Cricket
As evidence of eccentricity I submit to you that Whistlestop Bookshop’s website has a page dedicated to cricket, a worldwide bat-and-ball sport that is generally and comprehensively NOT understood in the United States. As with most interests, I came upon it in literature, which is why I include fiction titles here. I also became intrigued by the excellent cricket reporting in The Times and the Sunday Times of London. To a comical extent I can be mystified by the details, but the writing is superb — imagine being able to appreciate poetry while having only a brush of understanding of the language. Cricket, no surprise, is also a manifestation of history, both English and the British Empire, and of culture (the spinning creativity of countries affected by such history). It is rich and powerful in metaphors, which lends itself to literature — and thus we have returned to my continuing education. And I hope, perhaps, to yours. I am always on the alert for more good books on cricket — a bit challenging in the US but worth the effort.
The Go-Between
The Go-Between
“The past is a foreign country: they do things differently there.”
Summering with a fellow schoolboy on a great English estate, Leo, the hero of L. P. Hartley’s finest novel, encounters a world of unimagined luxury. But when his friend’s beautiful older sister enlists him as the unwitting messenger in her illicit love affair, the aftershocks will be felt for years. The inspiration for the brilliant Joseph Losey/Harold Pinter film starring Julie Christie and Alan Bates, The Go-Between is a masterpiece—a richly layered, spellbinding story about past and present, naïveté and knowledge, and the mysteries of the human heart. This volume includes, for the first time ever in North America, Hartley’s own introduction to the novel.
PRAISE
The first time I read it, it cleared a haunting little spot in my memory, sort of like an embassy to my own foreign country.... I don’t want to spoil the suspense of a well-made plot, because you must read this, but let’s just say it goes really badly and the messenger (shockingly) gets blamed. Or he blames himself anyway. And here the mirror cracks; the boy who leaves Brandham is not the one who came. Indeed the narrator converses with his old self as though he were two people. That was the powerful gonging left by my first read: What, if anything, bundles us through time into a single person?

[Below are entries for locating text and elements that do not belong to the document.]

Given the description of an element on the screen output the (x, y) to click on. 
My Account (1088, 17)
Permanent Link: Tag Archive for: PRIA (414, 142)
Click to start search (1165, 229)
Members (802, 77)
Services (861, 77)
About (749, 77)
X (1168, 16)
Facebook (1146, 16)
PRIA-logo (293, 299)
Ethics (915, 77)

—Ann Brashares, “All Things Considered”, NPR
I can’t stop recommending to anyone in earshot L.P. Hartley’s The Go-Between.... One of the fabled opening lines in modern literature: ‘The past is a foreign country: They do things differently there.’ The NYRB paperback has a superb new introduction by Colm Toibin, but don’t read it until after you’ve read the book itself.
—Frank Rich, New York Magazine.com
Like Henry James, his most obvious literary forebear, Hartley examines the nuances of morality with a shimmering exactness, focusing on characters like Leo, the narrator of The Go-Between, caught between natural impulses and the social conventions that would thwart them.

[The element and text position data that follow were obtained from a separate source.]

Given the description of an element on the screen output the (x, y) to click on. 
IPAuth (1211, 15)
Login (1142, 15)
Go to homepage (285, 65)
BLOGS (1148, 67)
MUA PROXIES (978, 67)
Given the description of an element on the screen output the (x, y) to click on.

— Jay Parini, The New York Times
A beautifully written and absorbing book.
— Atlantic Monthly
Mr. Hartley is amazingly good, and no reader of serious fiction should miss this book.
— Los Angeles Times
Its famous formulation about the past sets the tone: this is a strange and beautiful book. I first read it in my early teens, and its atmosphere of yearning for lost times and of childish innocence challenged has haunted me ever since.
— Ian McEwan
Exuding such a sense of summer the pages might be warm to touch, Hartley’s coming-of-age tale is set during the heatwave of 1900. It all ends in tears, but not before there have been plenty of cucumber sandwiches on the lawn.
— The Observer
If you yearn for the stillness of an English summer while baking in foreign heat, then pack LT Hartley’s The Go-Between. Told through the eyes of a boy on the edge of puberty, this story of an illicit love affair across class in a ripe Edwardian summer has the emotions rising with the mercury. Love, the pain of adolescence and the lure of the forbidden. Without it, Ian McEwan could never have written Atonement.